The sword of the LORD is filled with blood,
It is made overflowing with fatness,
With the blood of lambs and goats,
With the fat of kidneys and rams.
For the LORD has a sacrifice in Bozrah,
And a great slaughter in the land of Edom.



Their land shall be soaked with blood,
And their dust saturated with fatness.



Its streams shall be turned into pitch,
And its dust into brimstone;
Its land shall become burning pitch.



For generation to generation it shall like waste;
No one shall pass through it forever and ever.’ (Isaiah 34:6, 7b, 9, 10b)

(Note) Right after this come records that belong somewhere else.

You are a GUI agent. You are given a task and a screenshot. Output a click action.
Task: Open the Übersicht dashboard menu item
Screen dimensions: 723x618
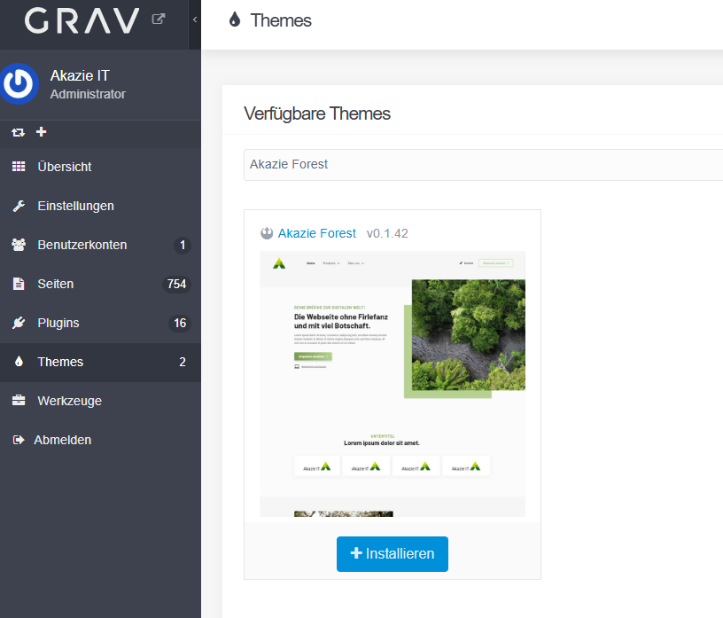pos(65,167)
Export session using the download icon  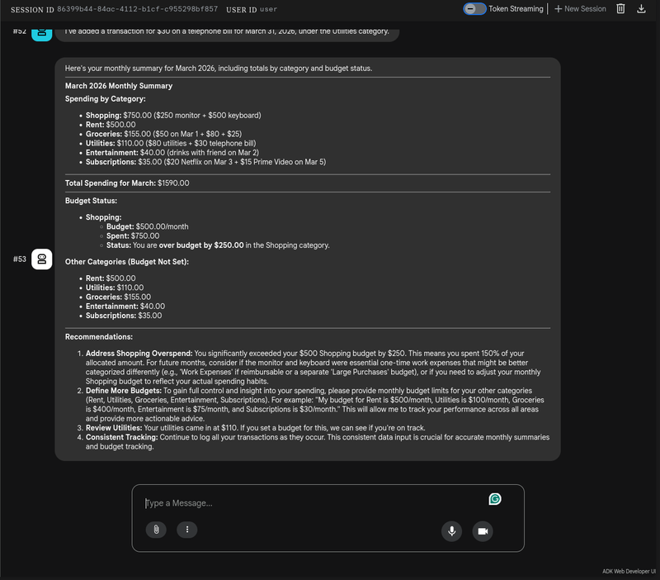click(642, 8)
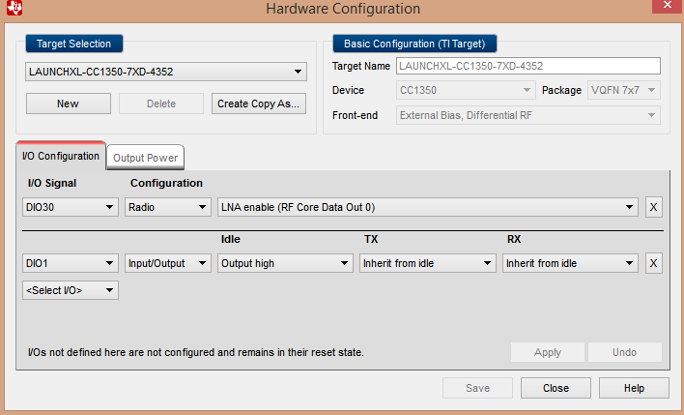684x415 pixels.
Task: Open the Radio configuration dropdown
Action: point(168,207)
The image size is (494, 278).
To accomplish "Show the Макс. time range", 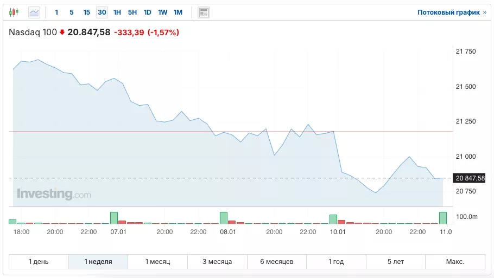I will coord(455,262).
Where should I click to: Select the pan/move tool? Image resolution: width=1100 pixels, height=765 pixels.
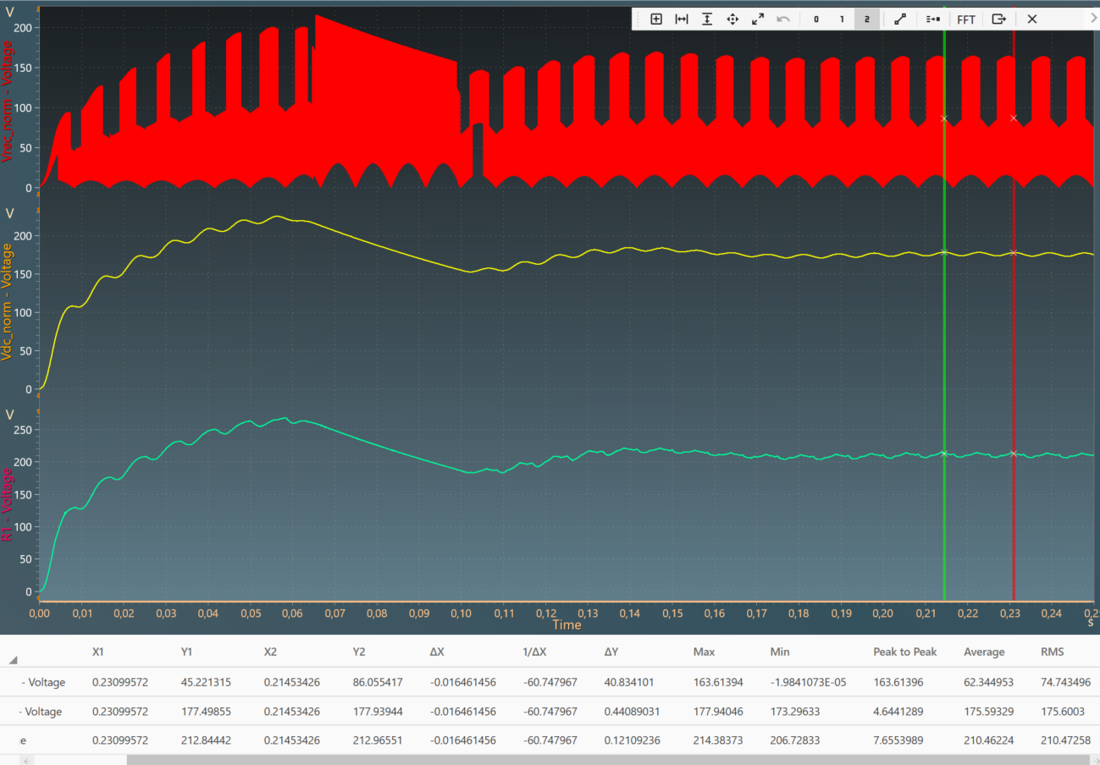tap(732, 19)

This seems pretty final – ‘forever and ever’, so we can expect that this hasn’t happened as yet. There are many things in the chapter to ponder, but I think, as an overarching theme, one of the most important things to see is just how serious God is. How angry He is at the nations. All nations. He is angry at the whole earth. And it is not some passing, fleeting anger. It is serious. We see great slaughter, so much so that ‘the mountains shall be melted with their blood.’ (verse 3). We see Edom (as a representative of all the nations) becoming a volcanic wasteland full of streams of pitch and dust of brimstone, so much so that no-one passes through that area any more. We see the ‘hosts of heaven’, the heavenly bodies, falling out of the sky, the heavens being rolled up like a scroll. This is big, big stuff.
I think often through the daily grind of life and our happy-go-lucky friendships we come to some sort of acceptance that God is just there for us, He’s our friend in time of trouble, and He’s a good person to follow. But God is so much more than that. God is serious. When you follow God, you approve of the verses of this chapter. You say ‘Amen!’ when God talks of destruction of the ‘nations’. It is, in the humanly speaking sense, brutal. But God is serious when it comes to sin. He hates it. And, likewise, so should we. DO you ever think to yourself, in the same sort of words used in this chapter, that you hate the sin in your own life? Does sin really upset you? Because, as followers of Jesus, God, we not only grow to be more like Him by loving others more, being nice to people, caring for their needs and so on, but we grow more like Him in our detestation of sin in all its manifestations.

Let’s think about that for a bit today!